## Short task
Copy the rows below word for word, from the line containing "At what coordinates" to the line containing "pos(218,111)", including both of those lines. Leave the pictures out of your answer.

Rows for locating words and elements
+===+

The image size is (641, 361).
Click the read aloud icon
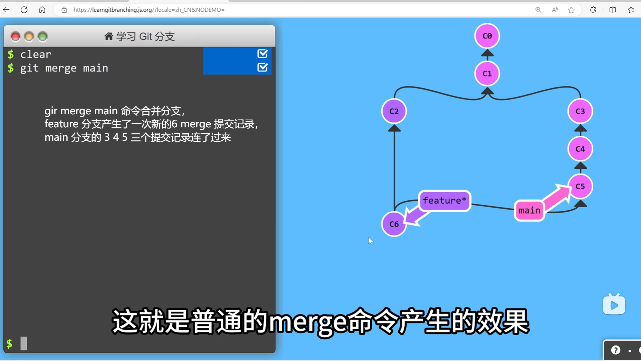(555, 10)
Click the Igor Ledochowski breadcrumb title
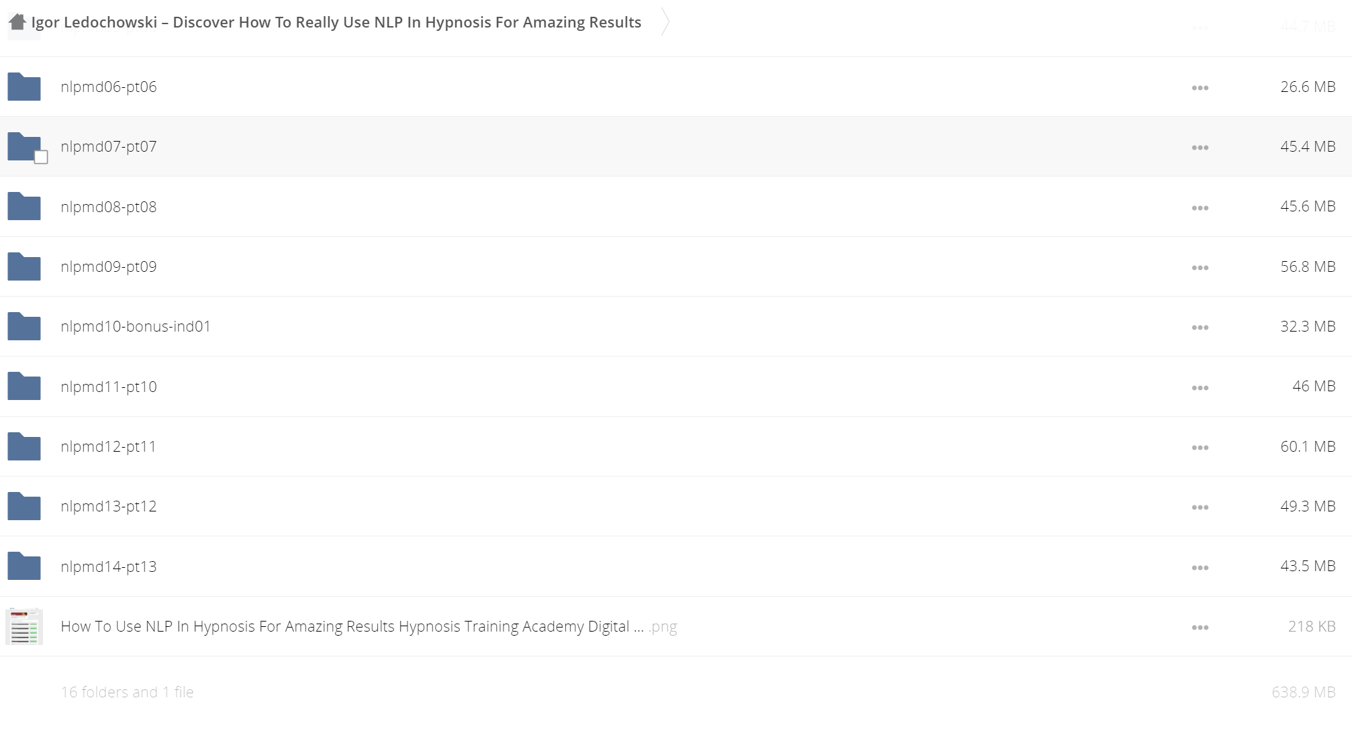 pos(336,22)
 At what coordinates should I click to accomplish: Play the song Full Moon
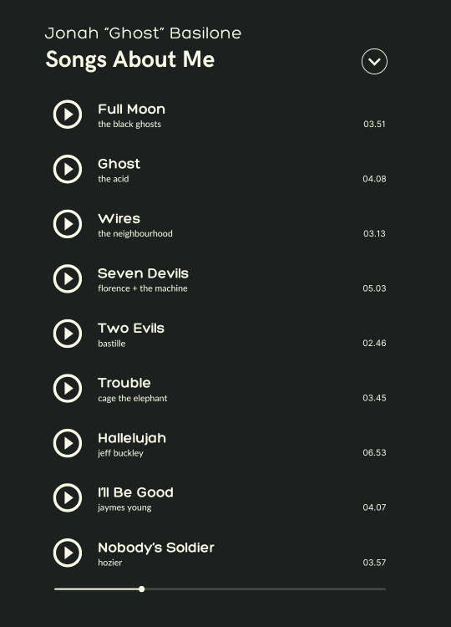68,115
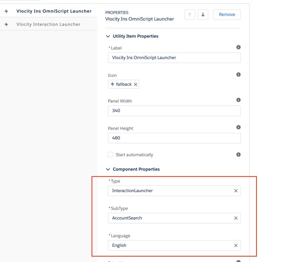Click into the Label text field
This screenshot has width=283, height=262.
click(174, 58)
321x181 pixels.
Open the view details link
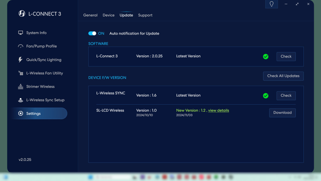pos(218,111)
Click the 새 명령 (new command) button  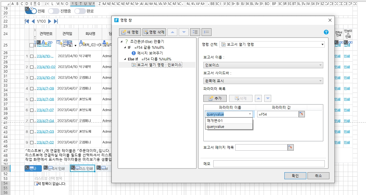click(x=130, y=32)
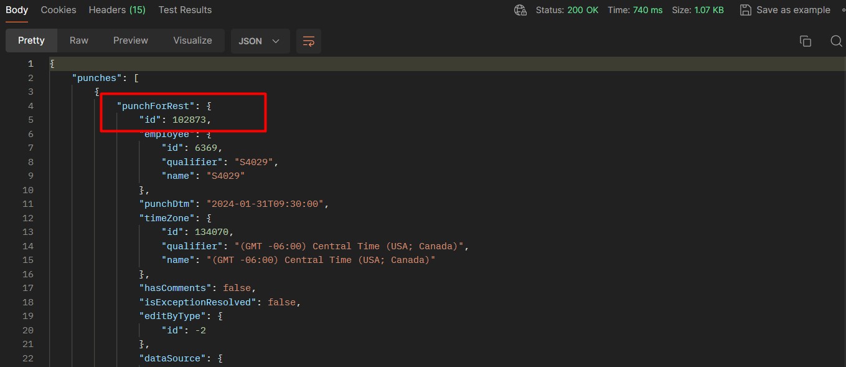Viewport: 846px width, 367px height.
Task: Click the Save as example text
Action: pos(793,10)
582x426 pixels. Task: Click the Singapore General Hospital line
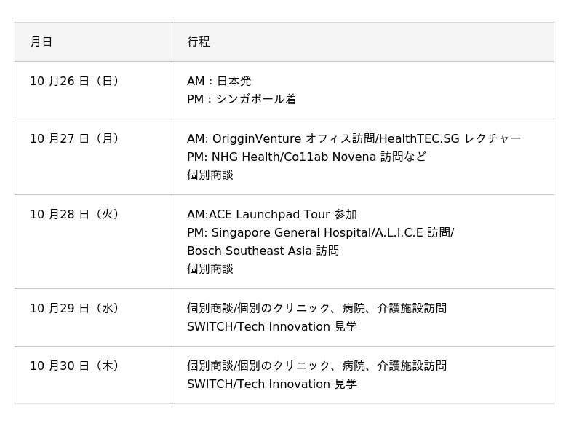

+===+

## Written solution
 At what coordinates should I click to accomplish: Play the song Full Moon
68,115
Click into the Label text field
This screenshot has width=283, height=262.
click(174, 58)
321x181 pixels.
Open the view details link
pos(218,111)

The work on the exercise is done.